GOP's Ebola hysteria: Thom Tillis' toxic mix of unfounded panic and awful policy

Thom Tillis wants to "seal the border" with Mexico to keep Ebola from getting into the country. That makes no sense

Published October 8, 2014 6:30PM (EDT)

Thom Tillis                         (AP/Chuck Burton)
Thom Tillis (AP/Chuck Burton)

Thom Tillis has some ideas. The Republican candidate for Senate in North Carolina squared off with Sen. Kay Hagan last night in their second debate, and Tillis spitballed a few theories for how to keep the country safe from the many, many dangers that threaten to undermine it at any time. When undocumented immigration came up, Tillis’ plan was simple: we have to “seal the border” because bad people could sneak through – and also Ebola. “Sen. Hagan has failed the people of North Carolina and the nation by not securing our border," Tillis said. "Ladies and gentlemen, we’ve got an Ebola outbreak, we have bad actors that can come across the border. We need to seal the border and secure it.”

Ebola! Across the border! This idea is certainly not unique to Thom Tillis – “border security first” Republicans and conservatives have happily exploited the fear over a deadly epidemic in Africa to demand that the U.S.-Mexico border be closed. But I’m going to pick on Tillis anyway because he’s the most recent one to say it, and at this point there’s no excuse for this sort of talk other than to prey on the irrational fears of voters.

When Tillis says “seal the border,” he’s only talking about the southern border. Apparently, if Ebola is going to enter the country via some poor infected migrant, there’s a 100 percent probability that it will come in via Mexico. The much longer Canadian border, which is not “sealed” by any stretch of the imagination, for some reason doesn’t ever get mentioned when the specter of clandestine Ebola infiltration comes up.

But let’s assume that Tillis is correct and Ebola will come in through Mexico. The scenario that he apparently sees playing out is that a man or woman infected with the Ebola virus will successfully make it from West Africa to Mexico, and through the deserts of northern Mexico and the southern U.S. as they battle fevers, organ damage, and internal hemorrhaging without access to medical care. Every year that journey claims the lives of hundreds of migrants who don’t have a debilitating and fatal illness, so it seems unlikely that an Ebola patient would stand much of a chance.

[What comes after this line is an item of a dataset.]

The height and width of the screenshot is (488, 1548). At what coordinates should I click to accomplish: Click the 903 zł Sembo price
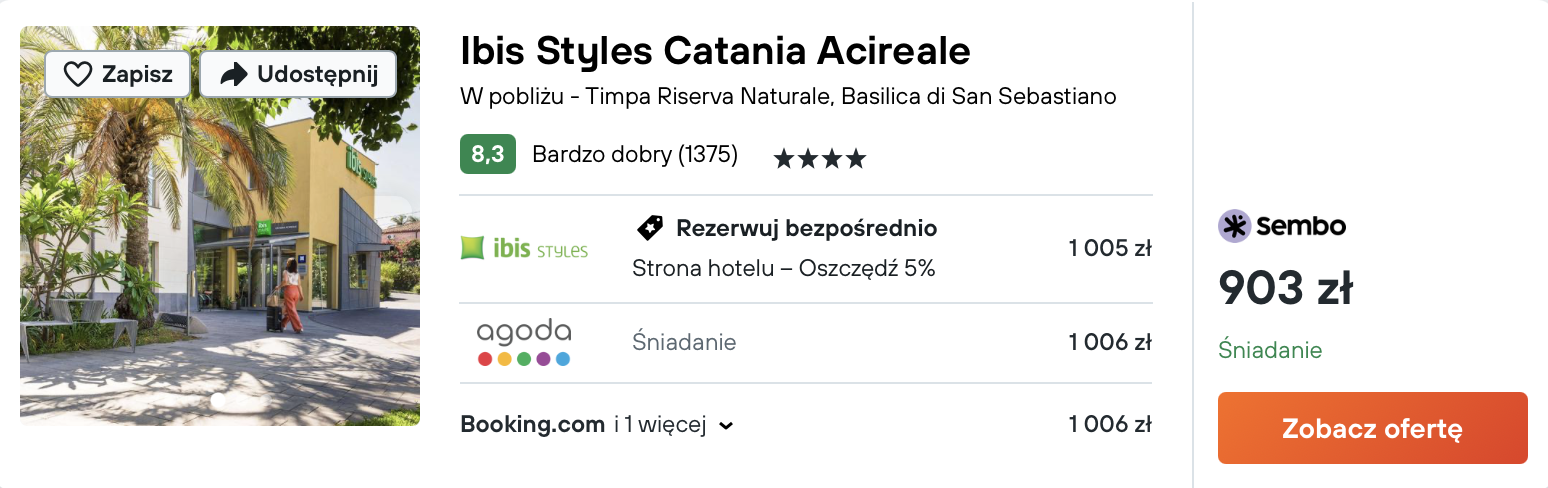(1285, 289)
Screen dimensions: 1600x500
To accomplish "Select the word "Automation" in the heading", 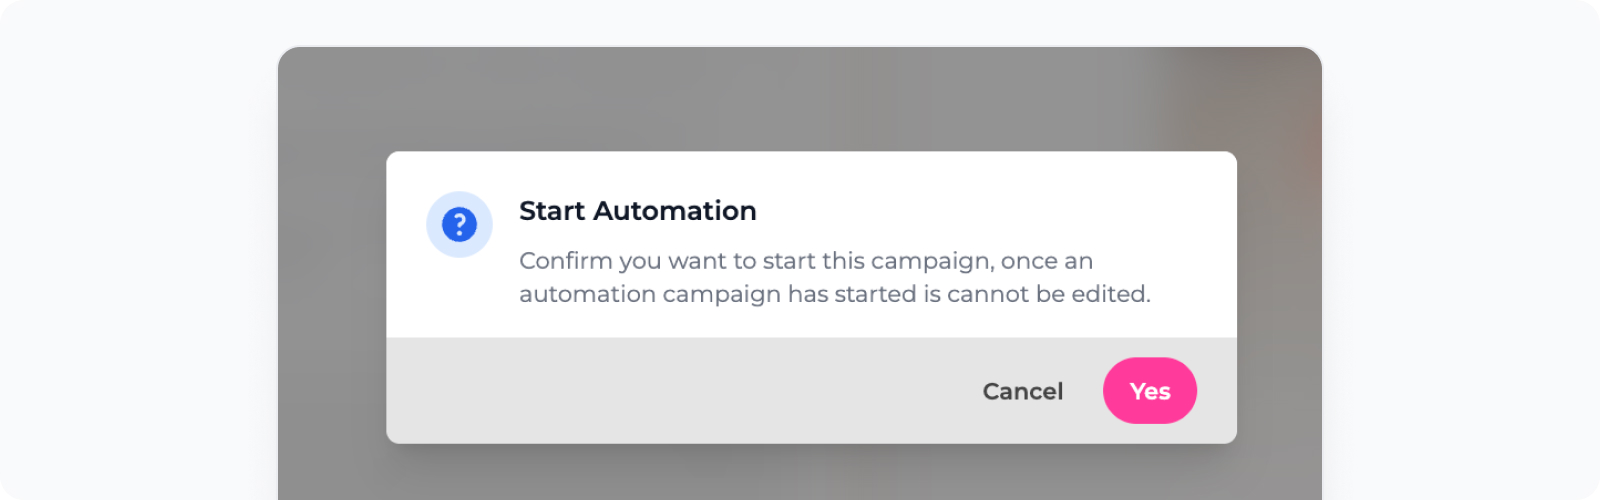I will click(x=675, y=211).

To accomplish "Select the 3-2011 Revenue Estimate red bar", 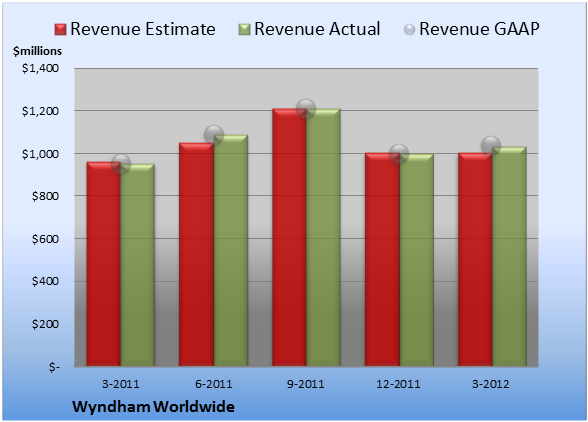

PolitiFact talked to the experts about this very scenario, and the conclusion was that even if you were to grant an Ebola-infected migrant every hypothetical advantage, it’s still a ludicrous notion:

"The incubation period is two to 21 days, so theoretically, an African could fly from an infected area, land in a Mexican airport, take a bus toward the border, hire a coyote to take him across and then ‘present’ with Ebola," said Thomas Fekete, section chief for infectious diseases at the Temple University School of Medicine. "But this presupposes a suicidal person who also has the resources for this kind of travel."

[…]

Another problem: If you had such an infection, the chances are good that you would die on the journey to the United States, said Arthur Caplan, director of the division of medical ethics at New York University’s Langone Medical Center. "You would be too sick to make it to the border by foot," he said.

But let’s be even more generous and allow that there is a more than infinitesimal chance that an Ebola-infected West African person can successfully sneak into the United States through Mexico (and not Canada). His solution is to “seal the border.” Well, assuming that the border can actually be “sealed” – a highly dubious proposition at best – what he’s proposing is a massive infrastructure project that will cost tens of billions of dollars to complete, plus massive maintenance costs once it’s done.

All that to fight a problem that doesn’t actually exist.